To predict the rating of movie $i$ for user $j$, we compute $\mathbf{w}^{(j)} \cdot \mathbf{x}^{(i)} + b^{(j)}$. This can be computed for all ratings using matrix multiplication.

In [24]:
def recommend_movies(X, W, b, Ymean, all_movies_list, my_ratings, my_rated):
    """
    Provide personalized movie recommendations and compare original ratings to predictions.
    """
    
    # Make a prediction using trained weights and biases
    p = np.matmul(X.numpy(), np.transpose(W.numpy())) + b.numpy()
    
    # Restore the mean
    pm = p + Ymean
    my_predictions = pm[:, 0]

    # Rescale predictions to be within 0.5 and 5
    min_pred = np.min(my_predictions)
    max_pred = np.max(my_predictions)
    
    my_predictions = 0.5 + (my_predictions - min_pred) * (4.5 / (max_pred - min_pred))

    # Sort predictions
    ix = tf.argsort(my_predictions, direction='DESCENDING')

    for i in range(17):
        j = ix[i]
        if j not in my_rated:
            print(f'Predicting rating {my_predictions[j]:0.2f} for movie {all_movies_list[j]}')

    print('\n\nOriginal vs Predicted ratings:\n')
    for i in range(len(my_ratings)):
        if my_ratings[i] > 0:
            print(f'Original {my_ratings[i]}, Predicted {my_predictions[i]:0.2f} for {all_movies_list[i]}')

In [25]:
recommend_movies(X_trained, W_trained, b_trained, Ymean, all_movies_list, my_ratings, my_rated)
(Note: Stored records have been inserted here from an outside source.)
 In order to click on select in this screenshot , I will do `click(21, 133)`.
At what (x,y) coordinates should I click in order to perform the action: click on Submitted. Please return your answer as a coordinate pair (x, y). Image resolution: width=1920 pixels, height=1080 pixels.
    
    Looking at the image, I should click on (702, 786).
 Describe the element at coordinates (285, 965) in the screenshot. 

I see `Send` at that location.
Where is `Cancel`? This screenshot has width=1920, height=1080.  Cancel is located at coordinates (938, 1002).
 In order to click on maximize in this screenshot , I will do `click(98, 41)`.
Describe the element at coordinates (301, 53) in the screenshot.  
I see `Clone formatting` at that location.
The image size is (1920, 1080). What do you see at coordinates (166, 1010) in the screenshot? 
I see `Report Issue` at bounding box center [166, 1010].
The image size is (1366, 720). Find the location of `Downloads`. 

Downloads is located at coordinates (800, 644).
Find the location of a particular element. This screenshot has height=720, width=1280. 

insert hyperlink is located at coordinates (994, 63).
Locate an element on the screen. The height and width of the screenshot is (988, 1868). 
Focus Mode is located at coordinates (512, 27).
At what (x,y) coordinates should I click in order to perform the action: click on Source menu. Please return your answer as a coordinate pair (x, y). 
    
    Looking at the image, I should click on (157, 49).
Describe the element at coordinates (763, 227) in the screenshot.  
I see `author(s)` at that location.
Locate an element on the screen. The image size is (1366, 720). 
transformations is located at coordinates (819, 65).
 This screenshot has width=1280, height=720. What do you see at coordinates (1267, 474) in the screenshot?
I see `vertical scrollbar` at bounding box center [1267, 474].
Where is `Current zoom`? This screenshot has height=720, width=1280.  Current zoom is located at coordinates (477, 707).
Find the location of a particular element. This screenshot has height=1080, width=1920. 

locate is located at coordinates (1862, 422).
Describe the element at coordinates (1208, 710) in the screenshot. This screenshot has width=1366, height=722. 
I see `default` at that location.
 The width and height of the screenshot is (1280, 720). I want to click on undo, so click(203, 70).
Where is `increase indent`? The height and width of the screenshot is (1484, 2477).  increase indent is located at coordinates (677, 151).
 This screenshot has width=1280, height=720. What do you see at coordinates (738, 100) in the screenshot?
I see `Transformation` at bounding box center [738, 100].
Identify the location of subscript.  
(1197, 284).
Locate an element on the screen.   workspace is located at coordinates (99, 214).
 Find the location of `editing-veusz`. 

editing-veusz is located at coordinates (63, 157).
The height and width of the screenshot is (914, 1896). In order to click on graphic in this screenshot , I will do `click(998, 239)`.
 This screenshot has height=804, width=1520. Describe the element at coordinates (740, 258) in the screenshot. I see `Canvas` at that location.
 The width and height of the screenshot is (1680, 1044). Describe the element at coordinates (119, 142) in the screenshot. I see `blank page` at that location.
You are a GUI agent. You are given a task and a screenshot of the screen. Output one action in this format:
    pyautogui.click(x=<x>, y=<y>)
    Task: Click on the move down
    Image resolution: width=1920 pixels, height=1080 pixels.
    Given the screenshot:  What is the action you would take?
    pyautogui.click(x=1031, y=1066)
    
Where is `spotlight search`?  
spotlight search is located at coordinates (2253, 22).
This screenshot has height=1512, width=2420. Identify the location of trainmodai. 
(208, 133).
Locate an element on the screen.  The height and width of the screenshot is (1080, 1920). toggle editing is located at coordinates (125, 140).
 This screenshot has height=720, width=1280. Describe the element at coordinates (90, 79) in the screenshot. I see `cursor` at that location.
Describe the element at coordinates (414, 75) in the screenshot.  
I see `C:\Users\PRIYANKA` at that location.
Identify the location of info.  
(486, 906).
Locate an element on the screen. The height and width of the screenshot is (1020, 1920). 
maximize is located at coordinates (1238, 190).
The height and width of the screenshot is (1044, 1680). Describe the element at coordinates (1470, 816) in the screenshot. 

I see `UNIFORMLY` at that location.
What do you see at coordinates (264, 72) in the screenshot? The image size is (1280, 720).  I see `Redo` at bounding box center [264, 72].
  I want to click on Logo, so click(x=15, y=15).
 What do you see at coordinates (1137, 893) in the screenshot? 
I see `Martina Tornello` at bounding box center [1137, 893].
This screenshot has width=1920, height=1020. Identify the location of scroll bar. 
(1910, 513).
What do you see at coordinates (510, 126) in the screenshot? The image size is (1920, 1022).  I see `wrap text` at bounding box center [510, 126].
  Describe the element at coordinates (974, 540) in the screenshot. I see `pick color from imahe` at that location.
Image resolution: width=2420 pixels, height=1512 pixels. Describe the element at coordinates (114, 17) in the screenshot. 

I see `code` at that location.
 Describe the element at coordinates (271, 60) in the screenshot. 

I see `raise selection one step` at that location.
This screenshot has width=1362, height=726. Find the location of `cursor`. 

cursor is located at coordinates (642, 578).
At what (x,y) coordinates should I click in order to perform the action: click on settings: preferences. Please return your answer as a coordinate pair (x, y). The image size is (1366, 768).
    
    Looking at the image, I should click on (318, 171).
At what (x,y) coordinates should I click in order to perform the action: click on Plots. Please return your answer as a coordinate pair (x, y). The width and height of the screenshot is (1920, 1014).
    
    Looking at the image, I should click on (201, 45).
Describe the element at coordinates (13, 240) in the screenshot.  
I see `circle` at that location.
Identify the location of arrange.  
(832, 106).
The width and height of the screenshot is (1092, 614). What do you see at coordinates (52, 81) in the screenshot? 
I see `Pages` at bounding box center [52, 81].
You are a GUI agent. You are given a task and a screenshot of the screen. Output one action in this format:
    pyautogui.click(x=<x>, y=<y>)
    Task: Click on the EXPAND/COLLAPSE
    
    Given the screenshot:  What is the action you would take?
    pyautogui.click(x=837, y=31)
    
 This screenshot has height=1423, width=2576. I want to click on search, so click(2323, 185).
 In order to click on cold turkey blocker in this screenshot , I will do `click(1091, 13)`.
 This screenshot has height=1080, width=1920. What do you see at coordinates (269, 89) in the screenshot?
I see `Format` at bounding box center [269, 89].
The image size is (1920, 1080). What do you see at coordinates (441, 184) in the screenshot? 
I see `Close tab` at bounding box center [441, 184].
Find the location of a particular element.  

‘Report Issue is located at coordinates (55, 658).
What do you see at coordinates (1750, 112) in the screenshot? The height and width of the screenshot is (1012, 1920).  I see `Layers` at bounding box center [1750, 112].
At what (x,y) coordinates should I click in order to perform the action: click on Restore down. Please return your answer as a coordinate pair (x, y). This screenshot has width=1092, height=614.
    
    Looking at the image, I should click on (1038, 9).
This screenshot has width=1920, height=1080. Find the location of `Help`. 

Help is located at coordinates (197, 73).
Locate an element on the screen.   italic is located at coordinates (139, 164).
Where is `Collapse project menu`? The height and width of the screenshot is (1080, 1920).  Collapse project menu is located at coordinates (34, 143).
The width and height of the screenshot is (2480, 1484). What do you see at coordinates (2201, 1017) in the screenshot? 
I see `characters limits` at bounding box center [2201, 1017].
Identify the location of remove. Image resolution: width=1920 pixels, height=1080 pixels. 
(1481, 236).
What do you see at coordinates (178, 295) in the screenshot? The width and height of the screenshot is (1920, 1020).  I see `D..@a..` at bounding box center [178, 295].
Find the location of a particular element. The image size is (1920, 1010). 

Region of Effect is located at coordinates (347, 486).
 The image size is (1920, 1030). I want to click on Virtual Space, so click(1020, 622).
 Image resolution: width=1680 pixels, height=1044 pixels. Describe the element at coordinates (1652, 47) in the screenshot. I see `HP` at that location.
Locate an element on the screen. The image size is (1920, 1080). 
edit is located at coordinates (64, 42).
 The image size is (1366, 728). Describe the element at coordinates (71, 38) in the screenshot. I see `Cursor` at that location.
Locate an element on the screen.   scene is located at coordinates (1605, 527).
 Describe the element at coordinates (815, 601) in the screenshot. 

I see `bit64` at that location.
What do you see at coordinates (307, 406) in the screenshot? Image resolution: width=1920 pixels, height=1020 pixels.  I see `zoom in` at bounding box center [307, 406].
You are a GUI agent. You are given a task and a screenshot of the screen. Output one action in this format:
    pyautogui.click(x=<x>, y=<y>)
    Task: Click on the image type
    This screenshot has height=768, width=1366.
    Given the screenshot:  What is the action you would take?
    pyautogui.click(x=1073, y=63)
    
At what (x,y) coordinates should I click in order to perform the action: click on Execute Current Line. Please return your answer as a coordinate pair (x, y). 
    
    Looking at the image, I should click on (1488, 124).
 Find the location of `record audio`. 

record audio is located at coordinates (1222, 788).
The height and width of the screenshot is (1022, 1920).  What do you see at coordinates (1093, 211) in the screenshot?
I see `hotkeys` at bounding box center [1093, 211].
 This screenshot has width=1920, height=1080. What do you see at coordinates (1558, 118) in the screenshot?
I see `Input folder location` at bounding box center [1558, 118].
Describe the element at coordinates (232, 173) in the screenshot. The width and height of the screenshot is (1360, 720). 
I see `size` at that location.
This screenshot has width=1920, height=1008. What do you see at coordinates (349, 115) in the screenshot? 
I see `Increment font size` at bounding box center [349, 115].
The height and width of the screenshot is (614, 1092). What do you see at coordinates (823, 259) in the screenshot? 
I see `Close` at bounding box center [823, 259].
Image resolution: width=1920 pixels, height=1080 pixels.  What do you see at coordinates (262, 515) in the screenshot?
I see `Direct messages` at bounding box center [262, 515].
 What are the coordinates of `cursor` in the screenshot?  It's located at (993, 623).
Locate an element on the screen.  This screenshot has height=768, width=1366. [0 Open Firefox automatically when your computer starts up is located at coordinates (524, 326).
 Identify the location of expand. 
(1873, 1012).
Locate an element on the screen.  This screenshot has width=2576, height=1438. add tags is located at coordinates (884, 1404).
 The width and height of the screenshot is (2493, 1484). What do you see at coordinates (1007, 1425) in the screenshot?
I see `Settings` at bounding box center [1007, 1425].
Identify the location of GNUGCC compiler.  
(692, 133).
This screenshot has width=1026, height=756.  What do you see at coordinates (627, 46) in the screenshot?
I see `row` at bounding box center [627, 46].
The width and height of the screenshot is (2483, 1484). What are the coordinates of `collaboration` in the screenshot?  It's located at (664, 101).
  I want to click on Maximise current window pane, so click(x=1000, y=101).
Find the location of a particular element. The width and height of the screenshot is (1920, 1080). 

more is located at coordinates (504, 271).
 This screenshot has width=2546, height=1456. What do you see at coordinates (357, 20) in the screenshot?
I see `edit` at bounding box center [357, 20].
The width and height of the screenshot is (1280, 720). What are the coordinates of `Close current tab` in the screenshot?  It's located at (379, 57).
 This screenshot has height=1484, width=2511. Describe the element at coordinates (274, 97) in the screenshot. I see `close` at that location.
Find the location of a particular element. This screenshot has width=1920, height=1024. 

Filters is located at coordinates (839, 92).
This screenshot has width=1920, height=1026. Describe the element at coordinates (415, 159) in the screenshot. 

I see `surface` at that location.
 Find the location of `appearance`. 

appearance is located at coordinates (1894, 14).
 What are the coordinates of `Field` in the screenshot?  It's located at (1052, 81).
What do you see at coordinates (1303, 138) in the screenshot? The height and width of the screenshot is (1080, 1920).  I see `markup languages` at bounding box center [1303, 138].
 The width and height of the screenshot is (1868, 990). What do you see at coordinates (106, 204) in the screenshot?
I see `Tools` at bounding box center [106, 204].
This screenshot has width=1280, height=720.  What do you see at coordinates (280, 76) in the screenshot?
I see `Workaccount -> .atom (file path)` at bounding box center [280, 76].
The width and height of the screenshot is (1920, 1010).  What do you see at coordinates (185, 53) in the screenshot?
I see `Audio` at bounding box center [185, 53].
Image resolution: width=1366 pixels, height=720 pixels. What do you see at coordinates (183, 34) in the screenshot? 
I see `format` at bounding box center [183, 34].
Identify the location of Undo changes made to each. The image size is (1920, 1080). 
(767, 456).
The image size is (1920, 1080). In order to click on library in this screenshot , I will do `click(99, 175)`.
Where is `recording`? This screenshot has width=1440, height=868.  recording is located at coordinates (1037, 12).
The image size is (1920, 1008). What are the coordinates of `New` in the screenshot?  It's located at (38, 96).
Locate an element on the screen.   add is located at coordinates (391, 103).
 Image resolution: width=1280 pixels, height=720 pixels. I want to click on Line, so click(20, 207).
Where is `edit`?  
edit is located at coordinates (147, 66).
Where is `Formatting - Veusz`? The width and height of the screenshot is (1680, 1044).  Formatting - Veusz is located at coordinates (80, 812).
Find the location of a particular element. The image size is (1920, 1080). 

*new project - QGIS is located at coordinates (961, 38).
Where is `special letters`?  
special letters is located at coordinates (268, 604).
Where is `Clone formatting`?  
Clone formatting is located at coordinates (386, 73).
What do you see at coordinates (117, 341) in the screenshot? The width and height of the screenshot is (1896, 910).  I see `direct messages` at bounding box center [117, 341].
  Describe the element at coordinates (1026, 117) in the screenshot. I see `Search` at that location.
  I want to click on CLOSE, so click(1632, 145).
Predicting rating 5.00 for movie Taxi Driver (1976)
Predicting rating 4.92 for movie Léon: The Professional (a.k.a. The Professional) (Léon) (1994)
Predicting rating 4.90 for movie 2001: A Space Odyssey (1968)
Predicting rating 4.88 for movie Mystery Science Theater 3000: The Movie (1996)
Predicting rating 4.86 for movie All of Me (1984)
Predicting rating 4.78 for movie Citizen Ruth (1996)
Predicting rating 4.70 for movie Jesus Camp (2006)
Predicting rating 4.65 for movie Hood of Horror (2006)
Predicting rating 4.65 for movie Mortal Kombat: Annihilation (1997)
Predicting rating 4.65 for movie Interstate 60 (2002)
Predicting rating 4.62 for movie Down by Law (1986)
Predicting rating 4.52 for movie Legends of the Fall (1994)
Predicting rating 4.46 for movie Cooler, The (2003)
Predicting rating 4.43 for movie For Richer or Poorer (1997)
Predicting rating 4.42 for movie Soul Plane (2004)
Predicting rating 4.42 for movie Trapped (2002)
Predicting rating 4.35 for movie Ender's Game (2013)




## Conclusion

The model uses collaborative filtering to provide personalized movie recommendations. It can be further enhanced using more sophisticated architectures, but the core idea remains the same: to predict user ratings based on historical data and recommend items accordingly.